太田述正コラム#7550(2015.3.18)
<「個人」の起源(続)(その1)>(2015.7.3公開)
1 始めに
本日遭遇したコラムの中で、
http://www.theguardian.com/books/2015/mar/13/john-gray-steven-pinker-wrong-violence-war-declining
ジョン・グレイ(John Gray)が、再び、表記のシリーズと密接に関連した話をしているので、並行して、取り上げることにしました。
2 人間主義は普及しつつあるのか?
「ピンカー(Pinker)<(コラム#1117、5031、5039、5041、5055、5069、5091、5104、5561、5806、5954、5978、6907、7479)>が率いる、新しい正統派は、先進世界では戦争と暴力は減少しつつある、としている。
しかし、この数字群は誤解を生じさせる・・・<上、人類が>道徳的進歩を遂げてきたとの観念は希望的観測であって明らかに誤りだ。・・・
この正統派を推進したのはピンカーが最初ではない。

▶ **保存データ**
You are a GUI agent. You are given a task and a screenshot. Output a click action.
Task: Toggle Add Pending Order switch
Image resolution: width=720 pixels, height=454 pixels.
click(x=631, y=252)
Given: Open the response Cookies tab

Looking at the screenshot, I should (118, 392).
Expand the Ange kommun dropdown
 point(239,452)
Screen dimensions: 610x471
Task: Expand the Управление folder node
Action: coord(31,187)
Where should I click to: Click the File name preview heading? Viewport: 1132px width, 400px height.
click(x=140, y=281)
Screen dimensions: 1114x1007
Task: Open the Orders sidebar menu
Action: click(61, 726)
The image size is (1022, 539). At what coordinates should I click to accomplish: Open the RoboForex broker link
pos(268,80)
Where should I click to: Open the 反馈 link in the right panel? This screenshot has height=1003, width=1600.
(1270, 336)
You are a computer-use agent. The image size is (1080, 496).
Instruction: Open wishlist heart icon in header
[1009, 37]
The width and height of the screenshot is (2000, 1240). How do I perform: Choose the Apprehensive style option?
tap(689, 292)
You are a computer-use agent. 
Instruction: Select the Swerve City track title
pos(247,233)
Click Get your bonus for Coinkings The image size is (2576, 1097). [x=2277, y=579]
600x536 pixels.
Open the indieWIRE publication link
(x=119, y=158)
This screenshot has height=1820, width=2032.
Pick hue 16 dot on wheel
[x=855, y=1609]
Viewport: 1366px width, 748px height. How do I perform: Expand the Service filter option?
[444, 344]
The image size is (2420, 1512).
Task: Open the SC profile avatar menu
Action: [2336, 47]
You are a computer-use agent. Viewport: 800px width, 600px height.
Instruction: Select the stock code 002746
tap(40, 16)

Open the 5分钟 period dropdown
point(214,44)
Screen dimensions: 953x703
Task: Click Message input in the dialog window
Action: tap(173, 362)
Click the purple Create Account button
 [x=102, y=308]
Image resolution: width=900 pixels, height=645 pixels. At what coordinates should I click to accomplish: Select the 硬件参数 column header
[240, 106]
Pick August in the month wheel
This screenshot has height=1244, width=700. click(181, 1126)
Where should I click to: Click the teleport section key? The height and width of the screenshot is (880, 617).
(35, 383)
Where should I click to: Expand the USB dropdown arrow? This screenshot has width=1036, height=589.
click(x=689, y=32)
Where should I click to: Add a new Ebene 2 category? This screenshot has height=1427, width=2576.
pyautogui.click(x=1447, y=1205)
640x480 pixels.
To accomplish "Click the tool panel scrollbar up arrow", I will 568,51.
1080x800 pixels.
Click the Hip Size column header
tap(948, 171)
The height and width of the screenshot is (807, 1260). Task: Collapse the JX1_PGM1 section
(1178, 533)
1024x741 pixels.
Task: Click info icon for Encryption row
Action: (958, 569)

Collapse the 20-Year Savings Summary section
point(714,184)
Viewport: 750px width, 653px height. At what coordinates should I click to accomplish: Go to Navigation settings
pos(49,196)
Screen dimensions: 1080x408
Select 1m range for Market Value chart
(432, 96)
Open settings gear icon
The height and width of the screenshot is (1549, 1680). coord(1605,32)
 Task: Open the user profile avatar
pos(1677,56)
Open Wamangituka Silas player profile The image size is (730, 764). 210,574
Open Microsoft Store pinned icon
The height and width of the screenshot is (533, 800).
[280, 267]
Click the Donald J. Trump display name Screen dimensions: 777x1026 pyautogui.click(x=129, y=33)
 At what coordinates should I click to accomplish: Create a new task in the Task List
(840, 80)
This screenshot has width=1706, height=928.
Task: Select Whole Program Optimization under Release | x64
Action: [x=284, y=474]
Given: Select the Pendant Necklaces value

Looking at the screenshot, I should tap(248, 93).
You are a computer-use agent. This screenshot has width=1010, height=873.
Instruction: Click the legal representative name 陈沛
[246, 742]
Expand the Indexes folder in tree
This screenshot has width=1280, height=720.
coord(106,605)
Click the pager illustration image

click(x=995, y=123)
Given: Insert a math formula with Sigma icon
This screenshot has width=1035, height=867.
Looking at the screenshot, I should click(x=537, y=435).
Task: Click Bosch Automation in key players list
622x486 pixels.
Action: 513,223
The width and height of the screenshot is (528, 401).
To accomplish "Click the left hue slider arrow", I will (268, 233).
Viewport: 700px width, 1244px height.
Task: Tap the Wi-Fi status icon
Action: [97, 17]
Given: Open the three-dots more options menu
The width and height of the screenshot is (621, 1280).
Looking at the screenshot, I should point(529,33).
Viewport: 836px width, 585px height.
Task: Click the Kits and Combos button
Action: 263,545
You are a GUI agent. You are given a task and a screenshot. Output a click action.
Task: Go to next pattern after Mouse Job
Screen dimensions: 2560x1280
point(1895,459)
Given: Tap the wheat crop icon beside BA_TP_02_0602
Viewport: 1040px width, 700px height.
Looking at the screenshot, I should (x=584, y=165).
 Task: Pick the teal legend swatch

▶ **課題内容**
暴力の減少をめぐるコラムは「この正統派を推進したのはピンカーが最初ではない。」で途切れています。その後を引き継いで書き進めてもらえますか？ 記録は参照しなくてかまいません。

▶ **回答**
NYタイムスでピンカーと『戦争は本当に廃れつつある(War Really Is Going Out of Style)』<というコラム>を共同執筆した、国際関係論の学者であるジョシュア・L・ゴールドステイン(Joshua L Goldstein)<(注1)(コラム#4795)>は、『戦争との戦争に勝利して–世界中での武力紛争の減少(Winning the War on War: the Decline of Armed Conflict Worldwide)』 (2011年)の中で類似の見解を提示した。
(注1)現在、アメリカン大学(首都ワシントン)及びマサチューセッツ大アマースト(Amherst)校で教鞭をとっている。
http://www.academia.edu/8972746/International_Relations_2013-2014_Update_10th_Edition_by_Joshua_S._Goldstein_Jon_C._Pevehouse
彼のその他の著書には以下のようなものがある。
Long Cycles: Prosperity and War in the Modern Age(1988年)
Three-Way Street: Strategic Reciprocity in World Politics(共著。1990年)
War and Gender: How Gender Shapes the War System and Vice Versa(2003年)
The Real Price of War: How You Pay for the War on Terror(2005年)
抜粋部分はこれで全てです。